------ Data in this exercise

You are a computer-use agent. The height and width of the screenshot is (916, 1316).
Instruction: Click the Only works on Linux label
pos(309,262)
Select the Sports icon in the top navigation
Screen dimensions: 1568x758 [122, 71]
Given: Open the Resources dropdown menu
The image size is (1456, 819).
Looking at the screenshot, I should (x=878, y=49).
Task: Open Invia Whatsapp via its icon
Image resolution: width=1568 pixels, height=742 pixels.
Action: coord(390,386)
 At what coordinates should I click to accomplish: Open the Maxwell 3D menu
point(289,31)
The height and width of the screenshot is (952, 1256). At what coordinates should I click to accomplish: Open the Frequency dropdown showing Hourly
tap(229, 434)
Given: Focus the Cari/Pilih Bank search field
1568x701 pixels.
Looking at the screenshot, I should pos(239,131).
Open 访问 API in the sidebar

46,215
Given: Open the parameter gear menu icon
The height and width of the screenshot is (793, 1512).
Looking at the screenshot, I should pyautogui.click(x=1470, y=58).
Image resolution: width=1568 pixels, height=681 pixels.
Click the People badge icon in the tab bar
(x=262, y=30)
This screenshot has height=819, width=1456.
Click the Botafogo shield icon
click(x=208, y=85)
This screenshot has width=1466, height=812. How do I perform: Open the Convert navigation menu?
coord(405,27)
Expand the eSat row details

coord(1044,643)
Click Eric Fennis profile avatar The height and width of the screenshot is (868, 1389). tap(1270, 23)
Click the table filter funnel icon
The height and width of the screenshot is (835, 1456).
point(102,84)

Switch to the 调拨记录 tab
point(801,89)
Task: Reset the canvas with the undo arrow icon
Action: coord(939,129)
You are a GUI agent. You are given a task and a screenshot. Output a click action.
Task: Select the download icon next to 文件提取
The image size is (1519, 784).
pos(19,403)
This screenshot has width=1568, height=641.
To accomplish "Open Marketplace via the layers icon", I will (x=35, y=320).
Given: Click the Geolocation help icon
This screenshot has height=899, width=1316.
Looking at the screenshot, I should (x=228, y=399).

------------

### Task item
At the line containing "Switch to the 调拨记录 tab", start copying. Continue exactly through the final line of the entries above and stop there.

### Solution to the problem
Switch to the 调拨记录 tab
point(801,89)
Task: Reset the canvas with the undo arrow icon
Action: coord(939,129)
You are a GUI agent. You are given a task and a screenshot. Output a click action.
Task: Select the download icon next to 文件提取
The image size is (1519, 784).
pos(19,403)
This screenshot has width=1568, height=641.
To accomplish "Open Marketplace via the layers icon", I will (x=35, y=320).
Given: Click the Geolocation help icon
This screenshot has height=899, width=1316.
Looking at the screenshot, I should (x=228, y=399).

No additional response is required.